Requirement 1: In the passage on interconnect link length, how many columns of I/O μbumps are required when the μbump pitch is 4x the wire pitch?
Requirement 2: List every variable that appears in equation 1 of the passage on interconnect link length.

Reading passage:
[Begin]

Modeling Interconnect Link Length: Multiple columns of staggered I/O  $\mu$ bumps are used to support the interconnect wires that escape the periphery of the die per routing layer. In Fig. 4, we show an example with  $\mu$  bump pitch that is 4x of the wire pitch. To support the maximum possible wire density that can escape in one layer, four columns of I/O  $\mu$ bumps are required. As the ratio of  $\mu$ bump pitch to wire pitch increases, the number of I/O columns also increases. In addition to this, as the number of routing layers increase, the number of columns of  $\mu$  bumps increase as well. Therefore, the maximum length of the interconnect link increases as the columns grow orthogonal to the edge of the die. We calculate the worst case link length  $(l_{max})$  using equation 1. It can be seen from equation 1 that scaling down the  $\mu$  bump pitch not only reduces the number of columns, it also reduces the additional link length per I/O column as shown in Fig. 5. As *l<sub>max</sub>* increases, the capacitive load as well as resistance of the link increases.

$$l_{max} = l_{min} + \left(\frac{IO_{pitch}}{wire_{pitch}}\right) \times IO_{pitch} \times (2 \times N_{layers} - 1) - IO_{pitch}$$
(1)

where,  $l_{min}$  is the minimum distance between the  $\mu$ bumps in the neighboring dies,  $N_{layers}$  is the number of routing layers as shown in Fig. 4.  $l_{min}$  primarily depends on two factors: (1) interdie spacing, and (2) distance of the first column from the edge of the die. Inter-die spacing can range from as low as  $50\mu m$  (requires precise die placement and low die edge roughness) [7, 12, 22] to usually a few millimeters [29]. The first I/O column is placed at a distance from the edge of the die to accommodate dicing channel and sealring. This distance varies across foundries and processes and usually lies between  $50\mu m - 200\mu m$ . Therefore,  $l_{min}$  has to be at least  $150\mu m$ . SLIP '20, November 5, 2020, San Diego, CA, USA



Figure 5: Smaller  $\mu$ bumps help reduce the interconnect length.

[End]

Data excerpt:
[Begin]

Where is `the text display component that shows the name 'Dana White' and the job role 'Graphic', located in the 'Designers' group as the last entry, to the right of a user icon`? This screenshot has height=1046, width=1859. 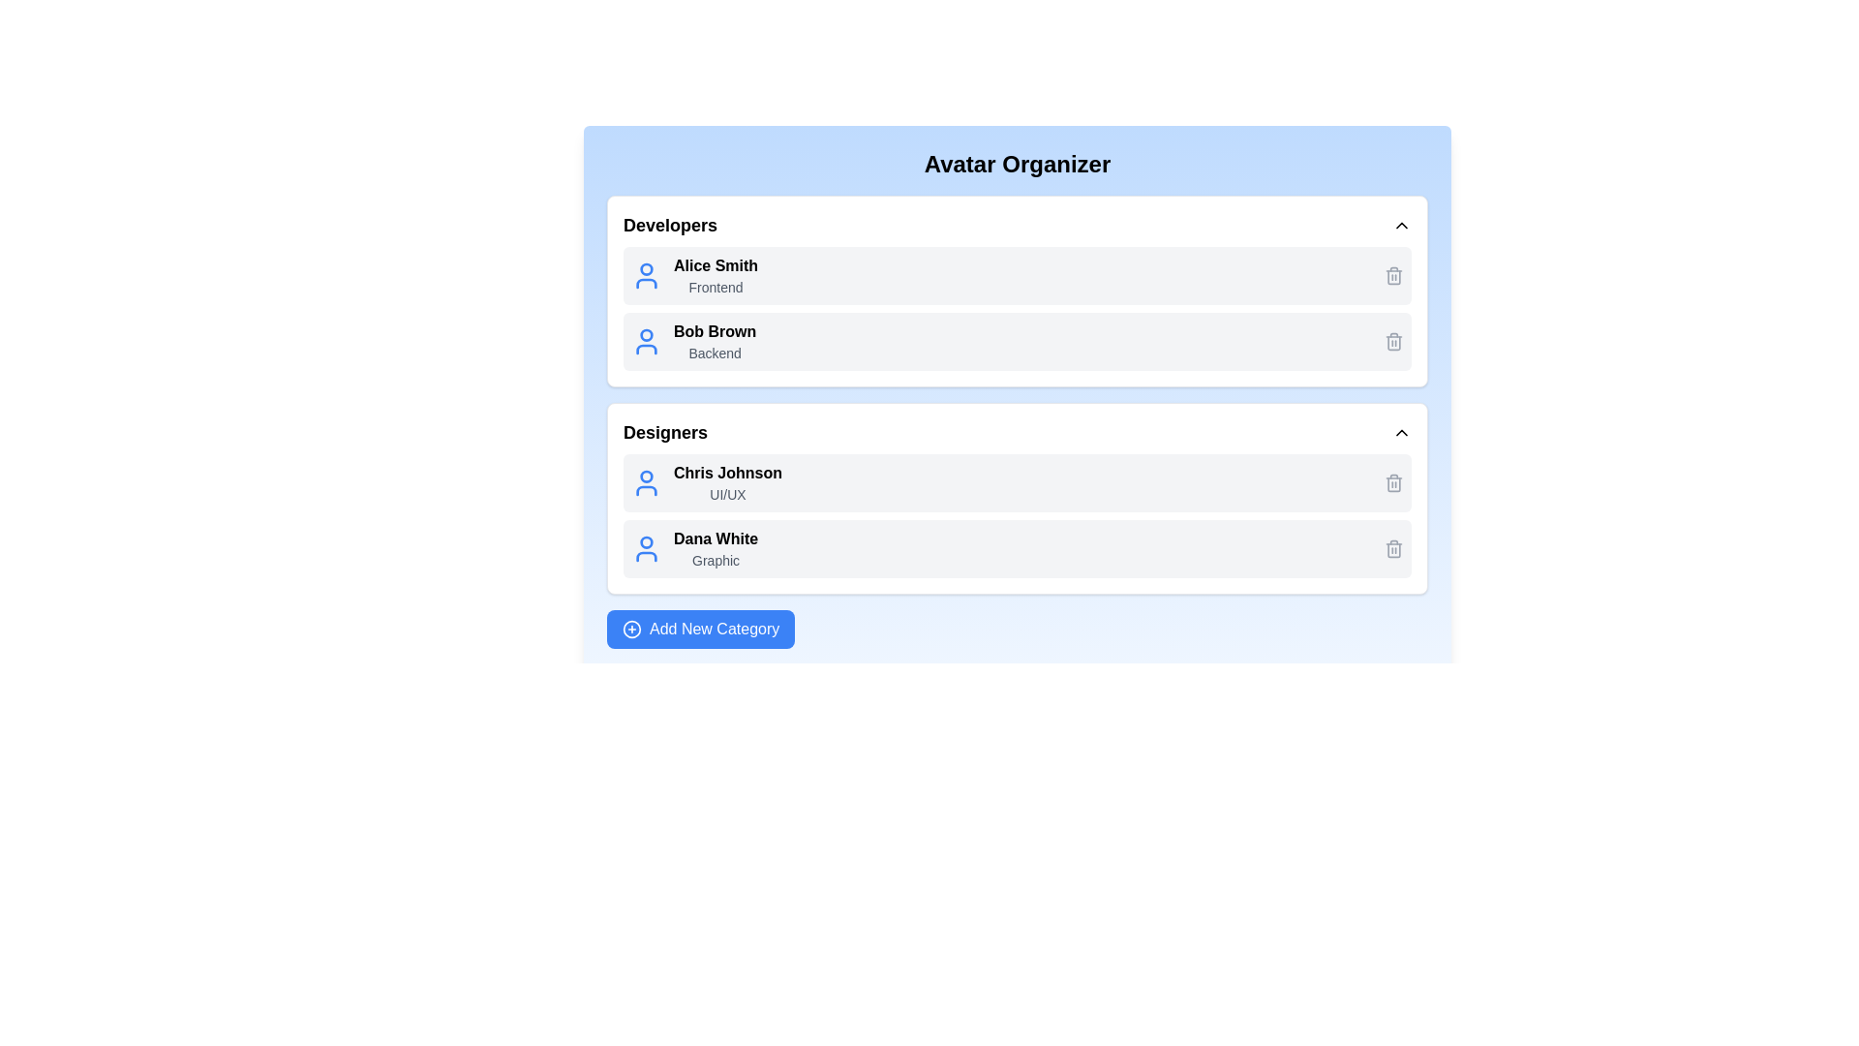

[End]

Correct output 1: Four columns.

Correct output 2: l_max, l_min, IO_pitch, wire_pitch, N_layers